Chemical Reclamation

Chemical Reclamation

 

a system of measures by which chemicals are used to improve soil properties and enhance crop yields. Chemical reclamation removes salts harmful to crops from the root zone of the soil. It reduces the hydrogen and aluminum content in acid soils and the sodium content in solonetzes (when present in the soil adsorption complex, these elements degrade the chemical, physicochemical, and biological properties of the soil and reduce soil fertility).

The methods of soil reclamation include soil liming (mainly in the nonchernozem zone), consisting in the application of lime fertilizers to replace ions of hydrogen and aluminum in the soil adsorption complex with calcium ions, thereby eliminating excess soil acidity; gypsuming of solonetzes and alkaline soils, in which the calcium from the added gypsum replaces the sodium in the soil, reducing the alkalinity; and soil acidification with alkalinizing and neutralizing reactions, used for soils intended for growing certain plants, such as tea, where sulfur or sodium bisulfate is to be applied. Chemical reclamation also includes the application of organic and mineral fertilizers in large quantities in order to improve the nutrient regime of the soils, for example sandy soils.

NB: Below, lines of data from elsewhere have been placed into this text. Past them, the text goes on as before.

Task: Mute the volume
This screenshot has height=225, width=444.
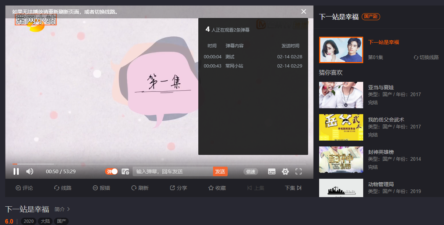Action: pos(30,171)
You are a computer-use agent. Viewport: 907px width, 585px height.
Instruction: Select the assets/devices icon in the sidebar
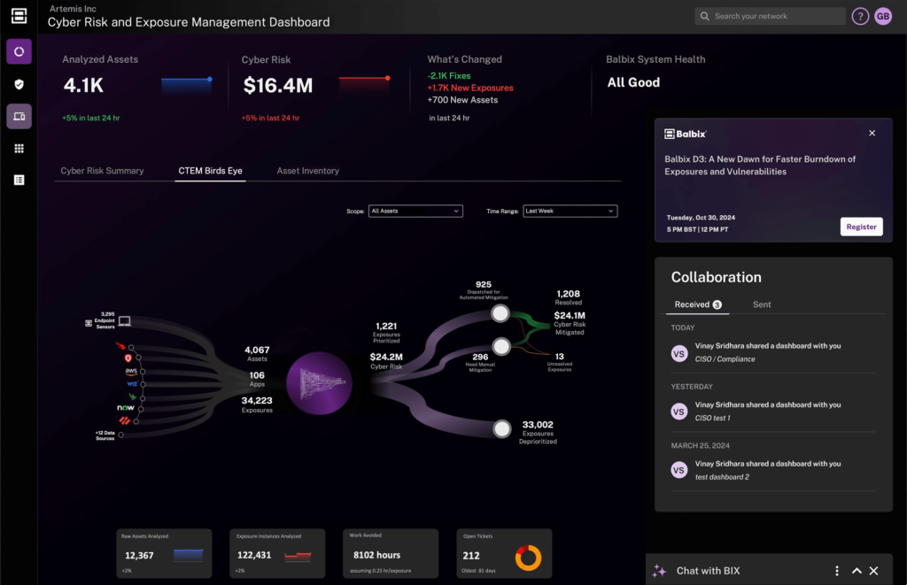pyautogui.click(x=19, y=116)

Individual methods of chemical reclamation were known in ancient times. From the 16th to the 18th century, liming was used in Great Britain, Germany, Holland, and other European countries.

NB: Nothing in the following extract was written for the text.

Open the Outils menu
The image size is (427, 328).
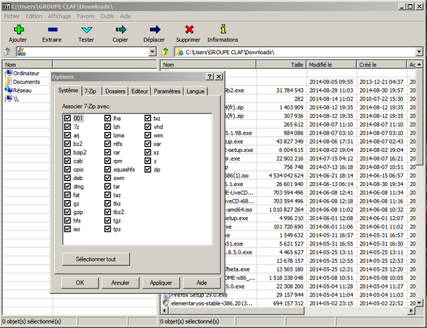point(107,15)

The first studies of the effectiveness of liming were carried out in Russia by D. I. Mendeleev in the period 1867–69. In subsequent years, liming problems were studied by A. N. Engel’gardt, P. A. Kostychev, P. S. Kossovich, and D. N. Prianishnikov. The scientific foundation for chemical reclamation was provided by K. K. Gedroits, who developed the theory of the adsorption capacity of soils.

REFERENCES

Izvestkovanie kislykh pochv nechernozemnoi polosy SSSR. Leningrad, 1971.
Solontsy i ikh sel’skokhoziaistvennoe ispol’zovanie. Moscow, 1975.